Masuk Prolegnas 2015, RUU Pertembakauan Kembali Kisruh
JAKARTA, SATUHARAPAN.COM – Rancangan Undang-Undang (RUU) tentang Pertembakauan kembali menghadirkan polemik di sejumlah kalangan masyarakat. Sebelumnya, RUU ini pernah menuai pertentangan saat diprioritaskan dalam Program Legislasi Nasional (Prolegnas) 2014 silam. Kini, hal tersebut kembali terulang setelah Dewan Perwakilan Rakyat (DPR) menjadikan RUU tersebut sebagai salah satu prioritas dalam Prolegnas 2015.
Bahkan, Badan Eksekutif Mahasiswa Ikatan Mahasiswa Fakultas Kesehatan Masyarakat Universitas Indonesia (BEM IM FKM UI) 2015 yang hadir dalam Rapat Paripurna ke-18 DPR, Senin (9/2), sempat menghentikan jalannya rapat dengan berteriak menolak dimasukannya RUU tersebut ke dalam Prolegnas 2015.
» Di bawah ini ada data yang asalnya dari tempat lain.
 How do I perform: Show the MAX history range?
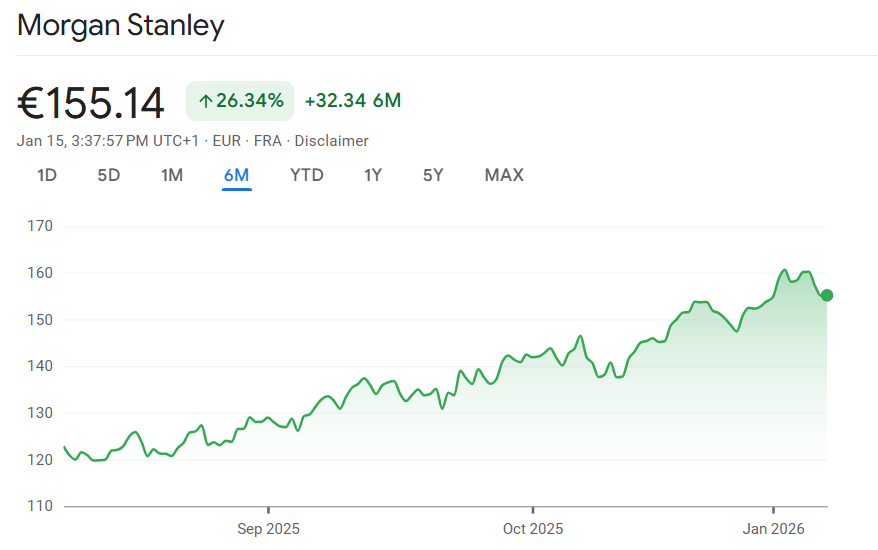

Menurut mereka, setidaknya ada empat poin yang menjadi dilema dalam pengadaan RUU tentang Pertembakauan dengan realitas yang terjadi. Pertama, luas lahan tembakau tidak signifikan. Artinya, luas lahan tembakau di Indonesia hanya terkonsentrasi di tiga provinsi, yitu Jawa Timur (108 ribu hektar atau 55 persen dari total lahan tembakau, Jawa tengah (44 ribu hektar atau 22 persen), dan Nusa Tenggara Barat (24 ribu atau 12 persen). Dengan kata lain, 90 persen lahan tembakau hanya berada di provinsi ini.
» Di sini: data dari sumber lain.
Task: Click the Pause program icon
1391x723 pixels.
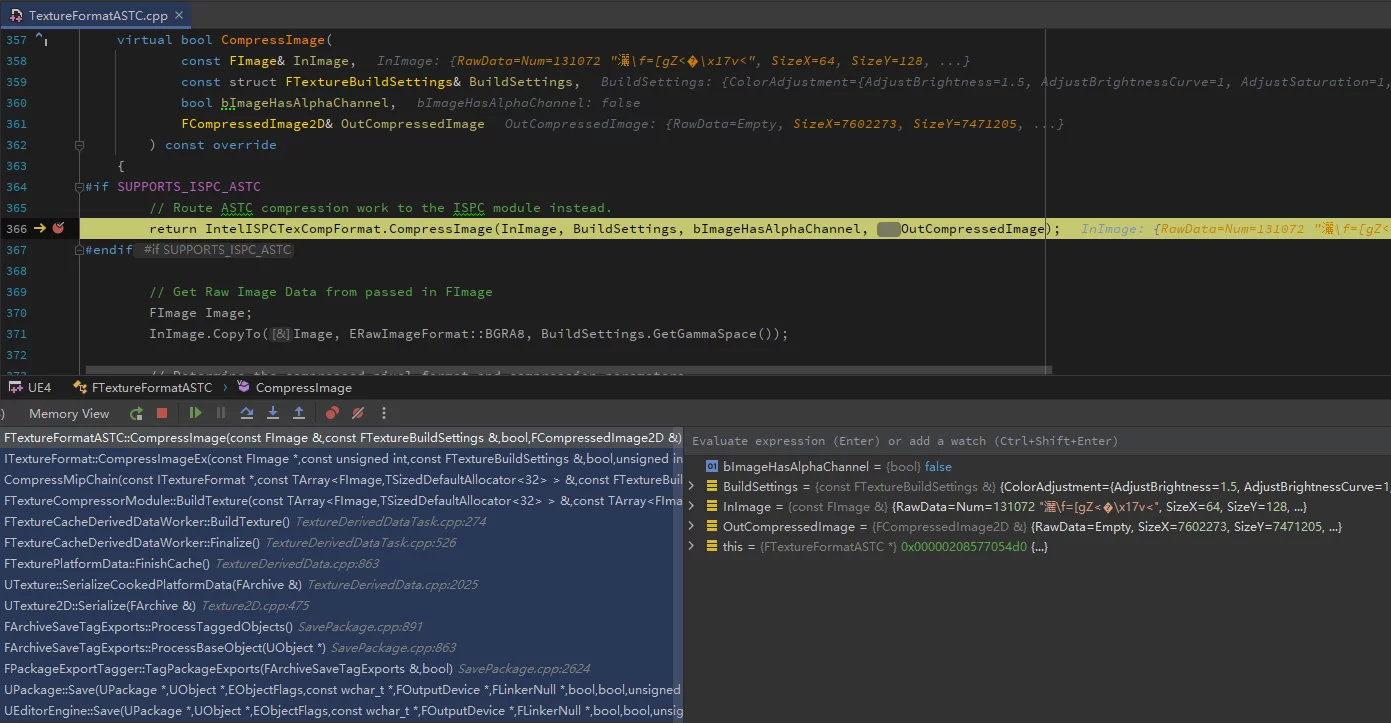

Selanjutnya, nasib petani tembakau tetap miskin. Kondisi petani tembakau tidak sebaik yang dipersepsikan selama ini. Petani tembakau belum menikmati tingkat kesejahteraan yang setara dengan melonjaknya produksi rokok dan keuntungan industri. Sedangkan upah rata-rata buruh tani tembakau per bulan hanya Rp 413.000 atau setara dengan 47 persen upah rata-rata nasional.
Ketiga, buruh pabrik rokok tetap marjinal. Salah satu faktor terpenting yang mempengaruhi penurunan lapangan kerja pada industri pengelolaan tembakau adalah mekanisasi produksi rokok di Indonesia sebagai conoh telah mengurangi biaya pekerja secara substansial.
Terakhir, BEM IM FKM UI 2015 berpendapat biaya ekonomi dampak semakin besar. Maksudnya, biaya ekonomi dan sosial yang akan ditimbulkan akibat konsumsi terus meningkat dari beban peningkatan ini sebagian besar ditanggung oleh masyarakat yang berpenghasilan rendah. Di Indonesia, jumlah biaya konsumsi tembakau tahun 2005 yang meliputi biaya langsung di tingkat rumah tangga dan biaya idak langusng karena hilangnya produktifitas akbat kematian dini, sakit, dan kecacatan adalah 18,5 miliar dolar Amerika Serkat (Rp 167,1 triliun). Jumlah tersebut lima kali lipat lebih besar dibandiing pemasukan cukai sebesar Rp 32,6 triliun pada tahun 2005.
Usul Komisi VI
Saat ditemui usai Rapat Paripurna ke-18 DPR, Senin (9/2), Ketua Komisi IX Dede Yusuf Macan Effendi mengaku usulan memasukan RUU tentang Pertembakauan bukan berasal dari pihaknya. Menurut dia, Komisi IX DPR mengusulkan RUU tentang Pengendalian Tembakau.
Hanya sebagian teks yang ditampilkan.